# Selected text start

This ruling recalibrates the relationship between Section 21 (notice invoking arbitration) and Section 11 (appointment of arbitrators by the court), offering both practical relief and conceptual clarity.

Facts of the Case

The dispute in Adavya Projects v. Vishal Structurals arose out of a construction project involving multiple stakeholders. Adavya Projects Pvt. Ltd. (the employer) had engaged Vishal Structurals Pvt. Ltd. (the contractor) for structural works. Disputes broke out regarding payments, delays, and responsibility for certain works.

When arbitration was invoked, a critical objection was raised: no Section 21 notice had been served on one of the parties sought to be impleaded. The argument was that without such notice, arbitration could not validly proceed against that party. The resisting party leaned on the conventional interpretation of Section 21—treating it as a threshold requirement for jurisdiction.

The matter reached the Supreme Court under Section 11 of the Arbitration Act, where the issue was:

  • Can a party be joined in arbitration even if it did not receive a Section 21 notice?
  • Does the absence of notice invalidate the arbitration process?

The Constitution Bench, led by Justice Sanjiv Khanna, held that procedural lapses like non-service of Section 21 notice cannot override the substantive obligation of parties bound by an arbitration agreement. Arbitration, after all, is rooted in consent and contract. If a party is undeniably part of the contractual framework and the dispute, the absence of notice cannot give them an escape route.

# Selected text end
# Available data start

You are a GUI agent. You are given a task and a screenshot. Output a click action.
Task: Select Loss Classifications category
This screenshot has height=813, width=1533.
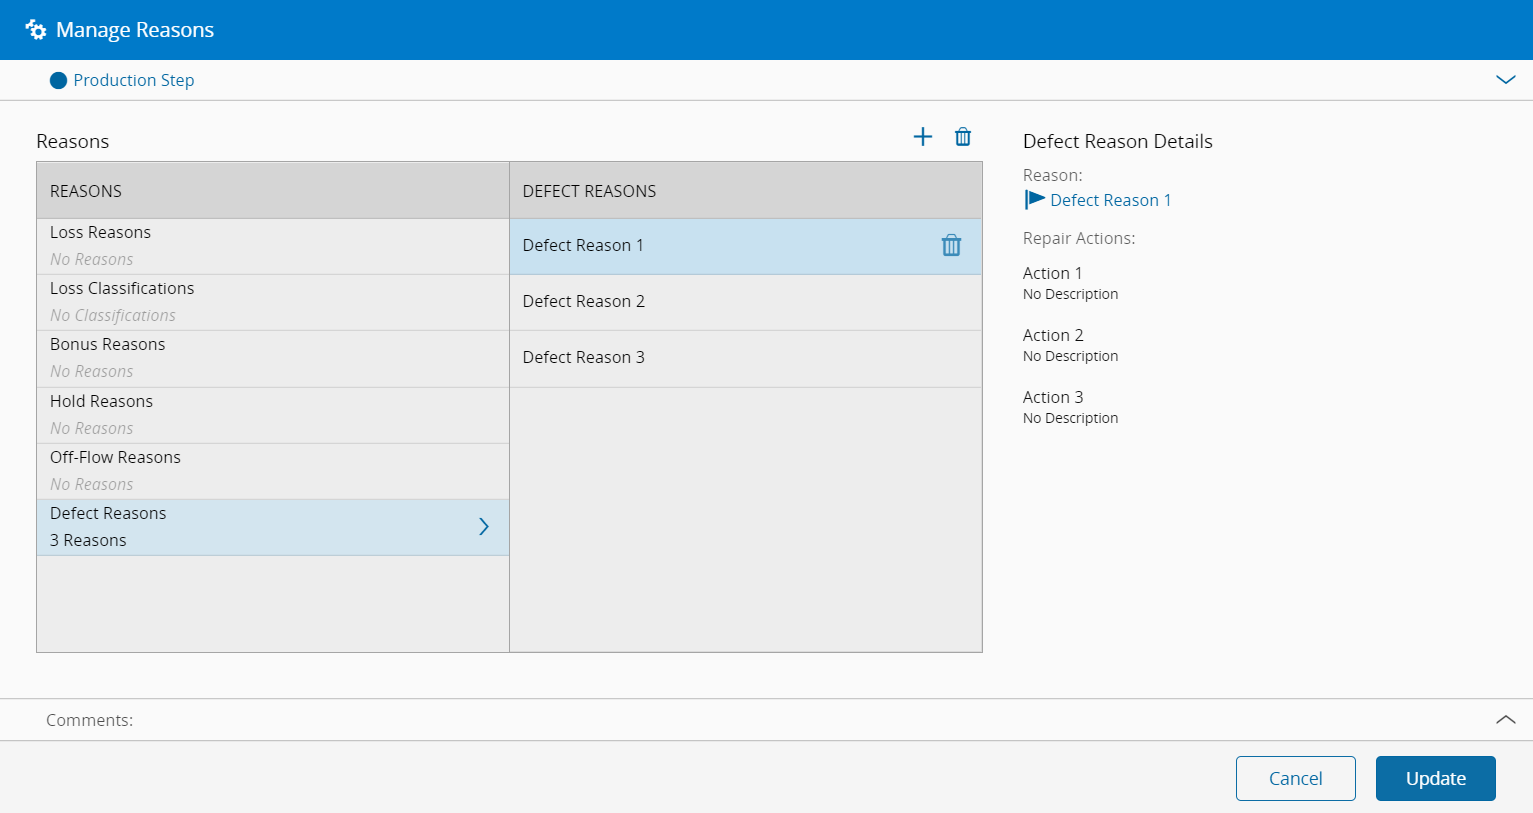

# Available data end

Required task A
Could you rewrite everything in the Adavya Projects passage from "When arbitration was" down to "Section 21 notice?", with "threshold requirement" replaced by "jurisdictional precondition"?
Required task B
Can you write the next part of the Adavya Projects passage, continuing after its final sentence?
The data above is separate from the Adavya Projects passage.

Task result A
When arbitration was invoked, a critical objection was raised: no Section 21 notice had been served on one of the parties sought to be impleaded. The argument was that without such notice, arbitration could not validly proceed against that party. The resisting party leaned on the conventional interpretation of Section 21—treating it as a jurisdictional precondition for jurisdiction.

The matter reached the Supreme Court under Section 11 of the Arbitration Act, where the issue was:

  • Can a party be joined in arbitration even if it did not receive a Section 21 notice?

Task result B
Section 21: Purpose and Past Practice

Section 21 of the Arbitration and Conciliation Act, 1996 provides that arbitral proceedings commence when the respondent receives a request for arbitration, unless the parties agree otherwise. The provision was meant to serve three limited functions:

  1. Clarity on commencement date – fixing the point from which limitation is reckoned.
  2. Notice to the other party – ensuring they are aware that arbitration is being invoked.
  3. Triggering procedural steps – paving the way for the appointment of an arbitrator or reference to an arbitral institution.

Over time, however, courts and counsel stretched this procedural safeguard into a substantive hurdle. Parties resisting arbitration would argue that the absence of a Section 21 notice meant that arbitration was never validly commenced. This technical argument became a common ground to stall proceedings, even where the existence of an arbitration clause was undisputed.

Earlier decisions such as Duro Felguera S.A. v. Gangavaram Port Ltd. (2017) 9 SCC 729 and Alupro Building Systems v. Ozone Overseas (2017 SCC OnLine Del 7228) showed a growing tendency to view Section 21 as mandatory. The practice created a paradox: arbitration—designed to be a swift, party-driven process—was being throttled by hyper-technical objections.

It is against this background that the Supreme Court’s ruling in Adavya Projects becomes important. The Court reaffirmed that Section 21 is directory, not mandatory. Its absence may affect timelines, but it cannot defeat arbitration itself when the underlying agreement and disputes are clear.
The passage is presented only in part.